Le renouvellement des comédiens

Les pièces profanes ne convenant plus au titre religieux qui caractérisait ces confrères de la passion, ils cédèrent leur privilège à de nouveaux comédiens, et se réservèrent seulement deux loges pour eux et pour leurs amis : c'étaient les plus proches du théâtre, et on les nommait les loges des maîtres.
Etienne Jodelle fut le premier qui donna des sujets sérieux ; c'était sous Charles IX et Henri III. Jean Baïf et La Péruse se distinguèrent ensuite ; mais Garnier l'emporta sur tous ses prédécesseurs. Il se forma quelques troupes de comédiens en province, d'où elles passèrent à Paris, et jouèrent à l'hôtel de Cluni. Le parlement les exclut en 1584.
Les accroissements de Paris obligèrent dans la suite les comédiens à se séparer en deux troupes : les uns restèrent à l'hôtel de Bourgogne, et les autres allèrent au Marais, à l'hôtel d'Argent.


Corneille et Molière

Enfin, Corneille parut, et la première pièce qu'il donna fut sa Mélite. On peut dire qu'il assigna sa véritable forme à la comédie française. Molière, qui vint après, atteignit un tel degré de perfection, qu'il semble aux meilleurs poètes qu'il n'est plus possible que d'approcher plus ou moins de cet inimitable peintre de l'homme.

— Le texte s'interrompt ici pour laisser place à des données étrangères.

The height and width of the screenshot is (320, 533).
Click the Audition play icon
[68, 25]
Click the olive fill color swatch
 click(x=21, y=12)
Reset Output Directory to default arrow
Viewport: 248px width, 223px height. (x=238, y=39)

Molière de son art sentit la vérité ;
Il le rendit parfait dès qu'il l'eut inventé.
Cendre de ce grand homme, autrefois avilie,
Parle, révèle-nous le secret du génie.
Mais pourquoi réveiller ses mânes assoupis ?
Son secret consigne repose en ses écrits :
Le livre est devant nous, et c'est à nous d'y lire,
La première des lois qu'il voulut nous prescrire
Fut d'étudier l'homme en ses folles erreurs,
D'aller, la sonde en main, jusqu'au fond des cœurs
Surprendre le mot vrai, le trait simple et sublime
Qui naît du caractère, et tout entier l'exprime.
Du contraste des mœurs tout s'anime, tout vit.

Molière a tous les tons, plaît à tous les esprits ;
Son siècle tout entier respire en ses écrits.
La comédie alors est le plaisir du sage ;
L'homme de tout état, de tout rang, de tout âge,
A l'école du rire y forme sa raison,
Et de tous ses devoirs y reçoit la leçon.

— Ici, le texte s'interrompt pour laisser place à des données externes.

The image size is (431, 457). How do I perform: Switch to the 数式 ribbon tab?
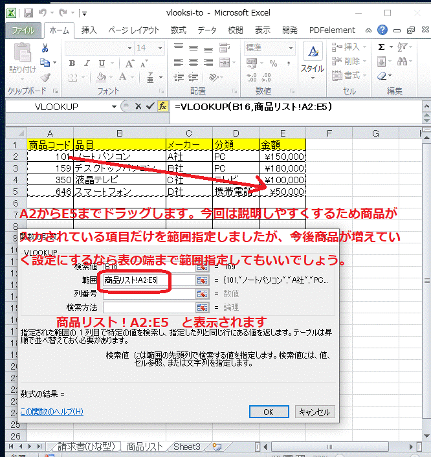click(x=179, y=30)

(De Chabanon, Épître sur la comédie.)


La comédie-ballet

Au théâtre lyrique, la comédie-ballet est une espèce de comédie en trois ou quatre actes, précédés d'un prologue. Le Carnaval de Venise de Regnard, mis en musique par Campra, et représenté sur le théâtre de l'Opéra en 1699, est la première comédie-ballet qui ait paru.


La comédie-héroïque

C'est celle où les principaux personnages sont pris dans un ordre supérieur, où l'on met en scène des rois et des princes. Le style bourgeois, qui convient si bien à la comédie et surtout le sel comique, ne saurait entrer dans ces sortes de pièces, du moins dans les scènes où l'on fait parler les personnages principaux.
Pierre Corneille fut le premier, suivant Bret (Avertissement sur les Amants magnifiques de Molière), qui hasarda le titre de comédie-héroïque pour le donner à sa pièce de Don Sanche d'Aragon, qui fut représentée en 1650.